The Joint Admissions and Matriculation Board (JAMB) has officially invalidated the initial results of the 2025 Unified Tertiary Matriculation Examination (UTME), affirming that only the results from the recently conducted resit will be considered valid.
Speaking with The PUNCH on Monday, JAMB’s Public Communication Adviser, Dr. Fabian Benjamin, clarified that candidates cannot use their earlier UTME scores, as those results have been withdrawn.
“You can’t have two results. One must be withdrawn — that means the old result has been withdrawn,” Benjamin stated.
This decision comes amid growing concerns from parents whose children performed better in the initial UTME than in the resit. “My daughter scored over 200 in the initial exam but scored below 200 in the resit. Can she use the first result instead?” one parent asked in a message to The PUNCH.
JAMB released the resit results on Sunday. The resit was conducted for approximately 379,000 candidates, mainly in Lagos and some southeastern states, following widespread complaints of technical and human errors that affected the initial examination.
The new results show a noticeable improvement in candidates’ performance. About 200,000 more candidates scored 200 and above in the resit, bringing the total number of such candidates to 565,988 — representing 29.3% of the 1.9 million candidates who sat for the 2025 UTME.

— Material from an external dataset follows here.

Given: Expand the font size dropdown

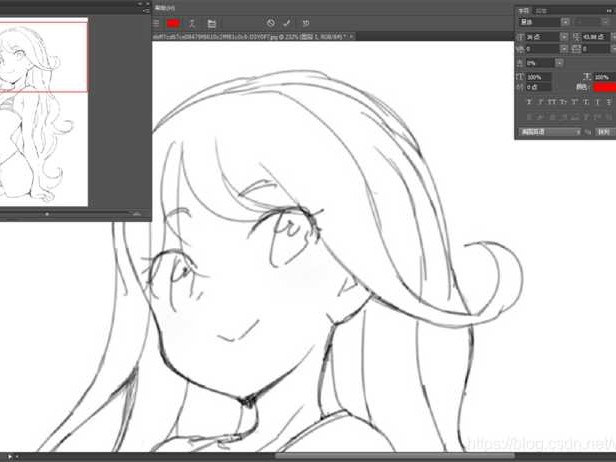Looking at the screenshot, I should [x=565, y=36].
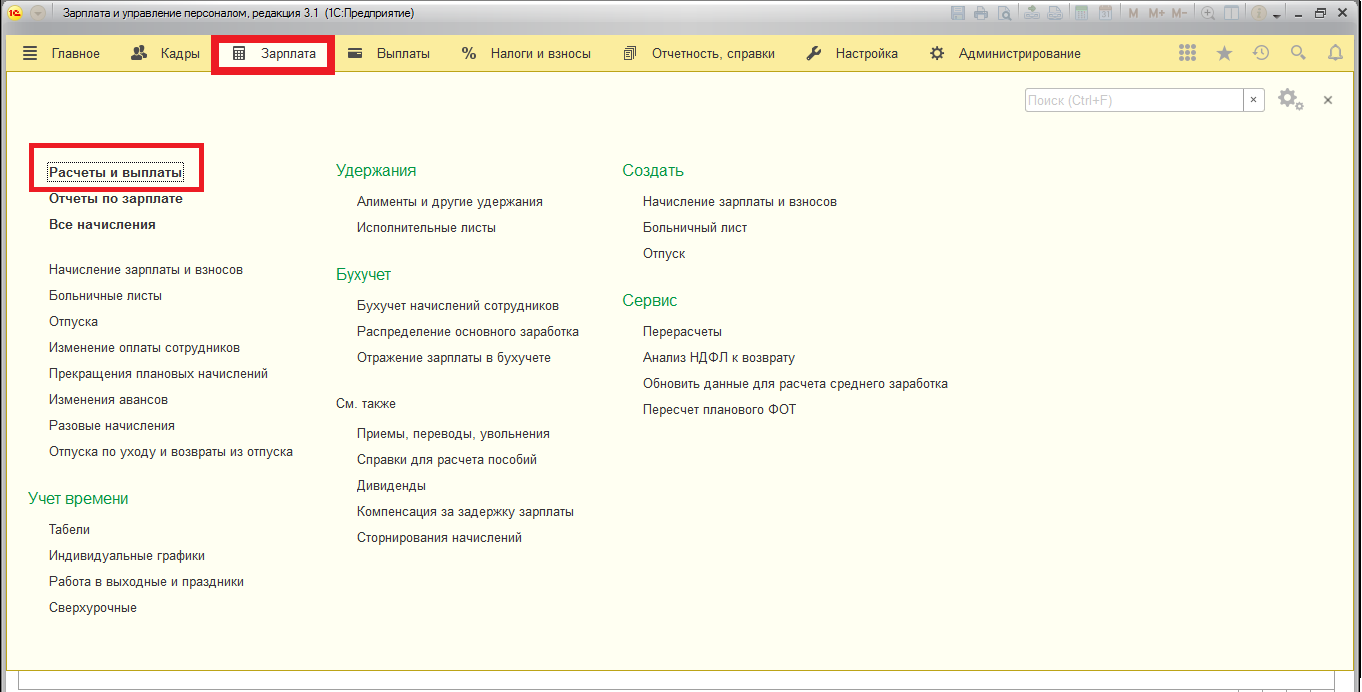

By comparison, only 439,961 candidates (24%) scored above 200 in 2024, while 355,689 (23.36%) reached the mark in 2023. Despite the improvement, the majority — 1,365,479 candidates, or 70.7% — still scored below 200.
The 2025 UTME recorded the highest number of candidates in the board’s history, with 1,931,467 registered — a record since the introduction of the Computer-Based Test format in 2013.
The resit results sparked mixed reactions on social media, with some candidates celebrating significant improvements. Education expert and CEO of Educare, Alex Onyia, shared several success stories via his X (formerly Twitter) page. One message read: “From 155 to 341. This brings me so much joy. I have so many of these types of results in my DM right now.”
A breakdown of the performance revealed that:
- 117,373 candidates (6.08%) scored 250 and above in 2025, up from 77,070 (4.18%) in 2024 and 56,736 (3.73%) in 2023.
- 8,401 candidates (0.46%) scored 300 and above — the highest in recent years — compared to 5,318 (0.35%) in 2023 and just 724 (0.06%) in 2021.
JAMB noted that the improved results reflect a more accurate and fair assessment of candidates’ abilities, having addressed the flaws that marred the initial examination.